TEMPO.CO , Jakarta - Menteri Hukum dan Hak Asasi Manusia Yasonna Laoly membantah piahknya mengobral remisi istimewa dasawarsa kepada terpidana korupsi dan narkoba. Menurut dia, pemberian remisi itu sesuai dengan undang-undang atas dasar pembinaan bukan penghukuman. "Kalau Kemenkumham tak beri remisi berarti tak bina manusia. Kami membina bukan membinasakan. Membinasakan itu saat Hamurabi," kata Yasonna di kantornya, Senin, 10 Agustus 2015.
Direktorat Jenderal Permasayarakatan Kementerian Hukum dan Hak Asasi Manusia membagikan potongan masa hukuman kepada 118 ribu narapidana. Remisi dasawarsa ini diberikan secara cuma-cuma dan istimewa bahkan untuk terpidana korupsi, narkoba, dan yang baru menjalani masa tahanan tiga bulan.
Pemberian remisi dasawarsa dilakukan berdasarkan Keputusan Presiden Nomor 120 Tahun 1955 tentang Pengurangan Pidana pada Hari Dasawarsa Proklamasi Kemerdekaan dan berlaku sejak tahun itu. Besaran remisi yaitu seperduabelas dari masa pidana, dengan maksimum pengurangan tiga bulan.
Seluruh terpidana berhak atas remisi ini kecuali terpidana hukuman mati, hukuman seumur hidup dan terpidana yang melarikan diri. Sementara pada remisi umum, terpidana harus menjalani minimal 6 bulan masa tahanan untuk mendapatkan remisi umum.
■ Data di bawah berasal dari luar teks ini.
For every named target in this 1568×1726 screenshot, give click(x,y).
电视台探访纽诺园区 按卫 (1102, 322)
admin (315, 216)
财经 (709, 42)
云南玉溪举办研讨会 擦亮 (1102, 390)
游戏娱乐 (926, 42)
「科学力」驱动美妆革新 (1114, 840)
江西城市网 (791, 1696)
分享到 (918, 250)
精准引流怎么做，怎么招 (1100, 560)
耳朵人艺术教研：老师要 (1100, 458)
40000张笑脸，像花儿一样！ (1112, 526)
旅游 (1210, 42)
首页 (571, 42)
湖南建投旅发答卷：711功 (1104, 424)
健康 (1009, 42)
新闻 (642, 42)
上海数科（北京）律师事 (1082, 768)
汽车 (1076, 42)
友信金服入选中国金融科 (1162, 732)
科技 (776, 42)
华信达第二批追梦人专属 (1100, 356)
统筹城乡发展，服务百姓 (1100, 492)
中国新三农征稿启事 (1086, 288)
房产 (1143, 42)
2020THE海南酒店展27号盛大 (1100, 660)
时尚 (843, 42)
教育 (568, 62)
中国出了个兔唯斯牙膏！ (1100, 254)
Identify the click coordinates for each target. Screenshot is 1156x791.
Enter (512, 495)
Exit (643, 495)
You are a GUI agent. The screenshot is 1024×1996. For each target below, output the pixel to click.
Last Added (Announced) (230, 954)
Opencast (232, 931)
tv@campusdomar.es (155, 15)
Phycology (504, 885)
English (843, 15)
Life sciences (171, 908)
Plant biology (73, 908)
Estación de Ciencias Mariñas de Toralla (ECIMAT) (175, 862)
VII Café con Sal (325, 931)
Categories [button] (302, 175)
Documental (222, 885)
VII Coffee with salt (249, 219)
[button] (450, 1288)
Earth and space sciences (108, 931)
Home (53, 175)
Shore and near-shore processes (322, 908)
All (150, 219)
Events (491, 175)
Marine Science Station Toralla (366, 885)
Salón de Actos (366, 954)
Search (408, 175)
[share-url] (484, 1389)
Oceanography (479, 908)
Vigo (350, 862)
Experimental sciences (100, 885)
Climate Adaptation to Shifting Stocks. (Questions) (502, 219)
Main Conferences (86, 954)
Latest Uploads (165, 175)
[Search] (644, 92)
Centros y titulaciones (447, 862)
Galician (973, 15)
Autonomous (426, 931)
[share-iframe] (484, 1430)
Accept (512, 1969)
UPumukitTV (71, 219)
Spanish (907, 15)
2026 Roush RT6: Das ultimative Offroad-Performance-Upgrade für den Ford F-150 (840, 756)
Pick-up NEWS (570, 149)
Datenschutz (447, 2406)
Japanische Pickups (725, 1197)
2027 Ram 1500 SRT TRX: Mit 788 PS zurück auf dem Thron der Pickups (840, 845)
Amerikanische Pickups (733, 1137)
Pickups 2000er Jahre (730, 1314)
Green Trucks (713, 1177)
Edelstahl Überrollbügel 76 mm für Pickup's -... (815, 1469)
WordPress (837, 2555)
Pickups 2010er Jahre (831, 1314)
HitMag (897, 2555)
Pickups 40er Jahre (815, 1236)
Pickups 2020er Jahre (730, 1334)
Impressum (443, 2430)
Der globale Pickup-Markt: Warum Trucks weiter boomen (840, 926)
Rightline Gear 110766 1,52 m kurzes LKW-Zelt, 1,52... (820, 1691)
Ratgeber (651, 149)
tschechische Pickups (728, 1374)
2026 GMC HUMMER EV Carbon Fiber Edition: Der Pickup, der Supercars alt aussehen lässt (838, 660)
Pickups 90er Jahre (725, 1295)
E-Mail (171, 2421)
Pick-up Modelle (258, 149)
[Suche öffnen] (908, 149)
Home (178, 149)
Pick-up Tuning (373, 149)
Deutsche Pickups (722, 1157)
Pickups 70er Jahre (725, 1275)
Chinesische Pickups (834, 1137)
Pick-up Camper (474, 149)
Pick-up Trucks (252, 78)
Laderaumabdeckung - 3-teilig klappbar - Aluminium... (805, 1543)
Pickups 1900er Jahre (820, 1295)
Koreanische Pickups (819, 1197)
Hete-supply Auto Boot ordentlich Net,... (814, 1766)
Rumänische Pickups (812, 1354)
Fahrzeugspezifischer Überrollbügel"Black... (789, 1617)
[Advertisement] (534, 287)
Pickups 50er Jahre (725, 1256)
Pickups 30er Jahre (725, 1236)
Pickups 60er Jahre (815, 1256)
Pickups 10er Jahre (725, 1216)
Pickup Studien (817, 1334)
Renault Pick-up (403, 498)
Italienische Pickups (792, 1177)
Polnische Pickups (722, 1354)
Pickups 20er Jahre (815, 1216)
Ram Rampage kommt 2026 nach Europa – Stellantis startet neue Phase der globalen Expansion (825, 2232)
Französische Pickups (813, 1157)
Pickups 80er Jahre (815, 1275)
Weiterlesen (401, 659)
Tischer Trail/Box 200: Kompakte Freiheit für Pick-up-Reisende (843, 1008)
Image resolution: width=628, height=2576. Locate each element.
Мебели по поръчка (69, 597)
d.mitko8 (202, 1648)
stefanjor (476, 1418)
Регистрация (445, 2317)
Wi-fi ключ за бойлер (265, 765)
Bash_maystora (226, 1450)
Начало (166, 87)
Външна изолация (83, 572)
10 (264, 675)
Yasonna mengatakan pihaknya tak berwenang menolak permohonan remisi para terpidana dari segala jenis kejahatan. Menurut dia, penghukuman dengan penolakan remisi tak sesuai dengan azas hak asasi manusia.
Ia berpendapat koruptor juga berhak atas remisi meski dianggap merugikan banyak pihak. "Koruptor dihukum berat di pengadilan. Tuntut dan hukum seberat-beratnya. Tugas kami membina," kata Yasonna.
Yasonna juga menolak usulan perubahan Keppres terkait remisi dasawarsa ini. "Itu bisa jadi diskriminasi. Sudahlah, kenapa nafsu menghukum sangat tinggi dan tak ada toleransi bagi yang bertobat?"